▸ What you have to do: When you write out the records, keep every line exactly as it is.

▸ Records for the exercise:
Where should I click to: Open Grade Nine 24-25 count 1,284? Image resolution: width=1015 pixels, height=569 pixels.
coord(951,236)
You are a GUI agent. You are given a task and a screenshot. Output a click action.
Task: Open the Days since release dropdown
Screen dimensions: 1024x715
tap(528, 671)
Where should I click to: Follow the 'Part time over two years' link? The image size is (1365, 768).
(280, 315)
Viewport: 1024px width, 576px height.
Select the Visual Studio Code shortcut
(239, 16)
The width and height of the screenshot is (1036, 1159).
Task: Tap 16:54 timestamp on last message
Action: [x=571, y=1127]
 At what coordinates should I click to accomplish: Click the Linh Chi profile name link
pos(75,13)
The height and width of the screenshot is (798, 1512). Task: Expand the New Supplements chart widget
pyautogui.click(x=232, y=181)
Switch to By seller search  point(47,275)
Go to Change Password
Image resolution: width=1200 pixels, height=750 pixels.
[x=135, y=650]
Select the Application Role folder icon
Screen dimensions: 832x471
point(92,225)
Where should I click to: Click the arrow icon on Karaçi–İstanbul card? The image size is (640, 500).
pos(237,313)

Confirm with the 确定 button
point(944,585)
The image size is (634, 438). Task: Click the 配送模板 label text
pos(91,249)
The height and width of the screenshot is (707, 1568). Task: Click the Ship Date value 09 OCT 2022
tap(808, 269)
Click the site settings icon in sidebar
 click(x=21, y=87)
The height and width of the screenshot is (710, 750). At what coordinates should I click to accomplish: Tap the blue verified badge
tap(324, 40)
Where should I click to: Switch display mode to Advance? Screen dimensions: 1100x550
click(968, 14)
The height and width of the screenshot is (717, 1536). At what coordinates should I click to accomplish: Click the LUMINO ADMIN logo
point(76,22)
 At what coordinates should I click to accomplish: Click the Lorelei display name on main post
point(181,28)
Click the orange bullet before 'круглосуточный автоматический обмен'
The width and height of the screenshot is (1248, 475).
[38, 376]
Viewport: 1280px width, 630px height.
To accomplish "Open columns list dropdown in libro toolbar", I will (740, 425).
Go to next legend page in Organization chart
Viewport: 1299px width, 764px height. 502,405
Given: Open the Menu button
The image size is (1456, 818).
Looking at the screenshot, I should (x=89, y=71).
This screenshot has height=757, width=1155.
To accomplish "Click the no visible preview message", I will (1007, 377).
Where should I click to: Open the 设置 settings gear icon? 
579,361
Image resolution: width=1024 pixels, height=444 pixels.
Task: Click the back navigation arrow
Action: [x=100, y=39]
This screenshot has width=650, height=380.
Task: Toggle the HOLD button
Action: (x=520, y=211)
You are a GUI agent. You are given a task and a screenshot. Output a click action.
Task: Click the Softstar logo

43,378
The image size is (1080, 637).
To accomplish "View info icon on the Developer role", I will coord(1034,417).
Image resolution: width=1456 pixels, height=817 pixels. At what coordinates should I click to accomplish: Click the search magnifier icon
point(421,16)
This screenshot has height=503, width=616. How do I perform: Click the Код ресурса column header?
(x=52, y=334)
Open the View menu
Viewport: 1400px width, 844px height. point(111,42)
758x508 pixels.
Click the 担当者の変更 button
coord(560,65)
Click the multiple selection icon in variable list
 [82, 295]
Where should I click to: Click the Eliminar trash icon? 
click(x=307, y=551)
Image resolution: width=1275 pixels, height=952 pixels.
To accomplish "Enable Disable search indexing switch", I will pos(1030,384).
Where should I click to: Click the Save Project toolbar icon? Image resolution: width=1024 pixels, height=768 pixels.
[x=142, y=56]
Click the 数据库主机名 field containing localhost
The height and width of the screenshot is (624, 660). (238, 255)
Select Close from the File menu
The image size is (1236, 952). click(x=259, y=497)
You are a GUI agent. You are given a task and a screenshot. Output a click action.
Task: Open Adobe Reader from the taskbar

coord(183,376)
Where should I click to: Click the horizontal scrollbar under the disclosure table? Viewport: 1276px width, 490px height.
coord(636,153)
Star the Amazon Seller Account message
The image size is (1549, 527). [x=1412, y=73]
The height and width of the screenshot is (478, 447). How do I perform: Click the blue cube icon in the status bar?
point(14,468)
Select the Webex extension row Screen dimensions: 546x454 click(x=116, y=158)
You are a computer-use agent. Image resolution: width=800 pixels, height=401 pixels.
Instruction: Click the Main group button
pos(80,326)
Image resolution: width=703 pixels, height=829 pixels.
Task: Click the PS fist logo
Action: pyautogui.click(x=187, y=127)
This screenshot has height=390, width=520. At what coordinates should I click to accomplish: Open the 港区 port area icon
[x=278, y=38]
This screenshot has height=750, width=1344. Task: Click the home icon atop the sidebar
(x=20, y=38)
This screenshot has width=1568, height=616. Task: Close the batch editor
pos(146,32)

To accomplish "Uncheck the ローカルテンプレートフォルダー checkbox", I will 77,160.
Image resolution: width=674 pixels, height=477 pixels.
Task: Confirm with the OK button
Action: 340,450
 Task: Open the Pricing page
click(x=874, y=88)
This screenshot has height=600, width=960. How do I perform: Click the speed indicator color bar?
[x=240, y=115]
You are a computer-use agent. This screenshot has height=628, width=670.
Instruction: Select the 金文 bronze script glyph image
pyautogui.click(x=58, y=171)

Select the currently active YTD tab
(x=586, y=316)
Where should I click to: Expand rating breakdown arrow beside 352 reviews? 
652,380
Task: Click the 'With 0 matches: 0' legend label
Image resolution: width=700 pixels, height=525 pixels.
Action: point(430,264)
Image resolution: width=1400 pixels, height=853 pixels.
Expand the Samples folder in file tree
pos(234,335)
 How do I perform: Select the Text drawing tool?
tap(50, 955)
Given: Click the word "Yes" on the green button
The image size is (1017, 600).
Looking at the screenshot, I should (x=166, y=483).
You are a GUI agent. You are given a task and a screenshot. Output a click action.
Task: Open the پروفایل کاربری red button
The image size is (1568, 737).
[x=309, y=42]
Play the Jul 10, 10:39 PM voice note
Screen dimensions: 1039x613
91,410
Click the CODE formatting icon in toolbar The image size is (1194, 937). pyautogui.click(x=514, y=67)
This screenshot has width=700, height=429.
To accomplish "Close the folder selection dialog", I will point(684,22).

▸ Answer space:
Where should I click to: Open Grade Nine 24-25 count 1,284? Image resolution: width=1015 pixels, height=569 pixels.
coord(951,236)
You are a GUI agent. You are given a task and a screenshot. Output a click action.
Task: Open the Days since release dropdown
Screen dimensions: 1024x715
tap(528, 671)
Where should I click to: Follow the 'Part time over two years' link? The image size is (1365, 768).
(280, 315)
Viewport: 1024px width, 576px height.
Select the Visual Studio Code shortcut
(239, 16)
The width and height of the screenshot is (1036, 1159).
Task: Tap 16:54 timestamp on last message
Action: [x=571, y=1127]
 At what coordinates should I click to accomplish: Click the Linh Chi profile name link
pos(75,13)
The height and width of the screenshot is (798, 1512). Task: Expand the New Supplements chart widget
pyautogui.click(x=232, y=181)
Switch to By seller search  point(47,275)
Go to Change Password
Image resolution: width=1200 pixels, height=750 pixels.
[x=135, y=650]
Select the Application Role folder icon
Screen dimensions: 832x471
point(92,225)
Where should I click to: Click the arrow icon on Karaçi–İstanbul card? The image size is (640, 500).
pos(237,313)

Confirm with the 确定 button
point(944,585)
The image size is (634, 438). Task: Click the 配送模板 label text
pos(91,249)
The height and width of the screenshot is (707, 1568). Task: Click the Ship Date value 09 OCT 2022
tap(808, 269)
Click the site settings icon in sidebar
 click(x=21, y=87)
The height and width of the screenshot is (710, 750). At what coordinates should I click to accomplish: Tap the blue verified badge
tap(324, 40)
Where should I click to: Switch display mode to Advance? Screen dimensions: 1100x550
click(968, 14)
The height and width of the screenshot is (717, 1536). At what coordinates should I click to accomplish: Click the LUMINO ADMIN logo
point(76,22)
 At what coordinates should I click to accomplish: Click the Lorelei display name on main post
point(181,28)
Click the orange bullet before 'круглосуточный автоматический обмен'
The width and height of the screenshot is (1248, 475).
[38, 376]
Viewport: 1280px width, 630px height.
To accomplish "Open columns list dropdown in libro toolbar", I will (740, 425).
Go to next legend page in Organization chart
Viewport: 1299px width, 764px height. 502,405
Given: Open the Menu button
The image size is (1456, 818).
Looking at the screenshot, I should (x=89, y=71).
This screenshot has height=757, width=1155.
To accomplish "Click the no visible preview message", I will (1007, 377).
Where should I click to: Open the 设置 settings gear icon? 
579,361
Image resolution: width=1024 pixels, height=444 pixels.
Task: Click the back navigation arrow
Action: [x=100, y=39]
This screenshot has width=650, height=380.
Task: Toggle the HOLD button
Action: (x=520, y=211)
You are a GUI agent. You are given a task and a screenshot. Output a click action.
Task: Click the Softstar logo

43,378
The image size is (1080, 637).
To accomplish "View info icon on the Developer role", I will coord(1034,417).
Image resolution: width=1456 pixels, height=817 pixels. At what coordinates should I click to accomplish: Click the search magnifier icon
point(421,16)
This screenshot has height=503, width=616. How do I perform: Click the Код ресурса column header?
(x=52, y=334)
Open the View menu
Viewport: 1400px width, 844px height. point(111,42)
758x508 pixels.
Click the 担当者の変更 button
coord(560,65)
Click the multiple selection icon in variable list
 [82, 295]
Where should I click to: Click the Eliminar trash icon? 
click(x=307, y=551)
Image resolution: width=1275 pixels, height=952 pixels.
To accomplish "Enable Disable search indexing switch", I will pos(1030,384).
Where should I click to: Click the Save Project toolbar icon? Image resolution: width=1024 pixels, height=768 pixels.
[x=142, y=56]
Click the 数据库主机名 field containing localhost
The height and width of the screenshot is (624, 660). (238, 255)
Select Close from the File menu
The image size is (1236, 952). click(x=259, y=497)
You are a GUI agent. You are given a task and a screenshot. Output a click action.
Task: Open Adobe Reader from the taskbar

coord(183,376)
Where should I click to: Click the horizontal scrollbar under the disclosure table? Viewport: 1276px width, 490px height.
coord(636,153)
Star the Amazon Seller Account message
The image size is (1549, 527). [x=1412, y=73]
The height and width of the screenshot is (478, 447). How do I perform: Click the blue cube icon in the status bar?
point(14,468)
Select the Webex extension row Screen dimensions: 546x454 click(x=116, y=158)
You are a computer-use agent. Image resolution: width=800 pixels, height=401 pixels.
Instruction: Click the Main group button
pos(80,326)
Image resolution: width=703 pixels, height=829 pixels.
Task: Click the PS fist logo
Action: pyautogui.click(x=187, y=127)
This screenshot has height=390, width=520. At what coordinates should I click to accomplish: Open the 港区 port area icon
[x=278, y=38]
This screenshot has height=750, width=1344. Task: Click the home icon atop the sidebar
(x=20, y=38)
This screenshot has width=1568, height=616. Task: Close the batch editor
pos(146,32)

To accomplish "Uncheck the ローカルテンプレートフォルダー checkbox", I will 77,160.
Image resolution: width=674 pixels, height=477 pixels.
Task: Confirm with the OK button
Action: 340,450
 Task: Open the Pricing page
click(x=874, y=88)
This screenshot has height=600, width=960. How do I perform: Click the speed indicator color bar?
[x=240, y=115]
You are a computer-use agent. This screenshot has height=628, width=670.
Instruction: Select the 金文 bronze script glyph image
pyautogui.click(x=58, y=171)

Select the currently active YTD tab
(x=586, y=316)
Where should I click to: Expand rating breakdown arrow beside 352 reviews? 
652,380
Task: Click the 'With 0 matches: 0' legend label
Image resolution: width=700 pixels, height=525 pixels.
Action: point(430,264)
Image resolution: width=1400 pixels, height=853 pixels.
Expand the Samples folder in file tree
pos(234,335)
 How do I perform: Select the Text drawing tool?
tap(50, 955)
Given: Click the word "Yes" on the green button
The image size is (1017, 600).
Looking at the screenshot, I should (x=166, y=483).
You are a GUI agent. You are given a task and a screenshot. Output a click action.
Task: Open the پروفایل کاربری red button
The image size is (1568, 737).
[x=309, y=42]
Play the Jul 10, 10:39 PM voice note
Screen dimensions: 1039x613
91,410
Click the CODE formatting icon in toolbar The image size is (1194, 937). pyautogui.click(x=514, y=67)
This screenshot has width=700, height=429.
To accomplish "Close the folder selection dialog", I will point(684,22).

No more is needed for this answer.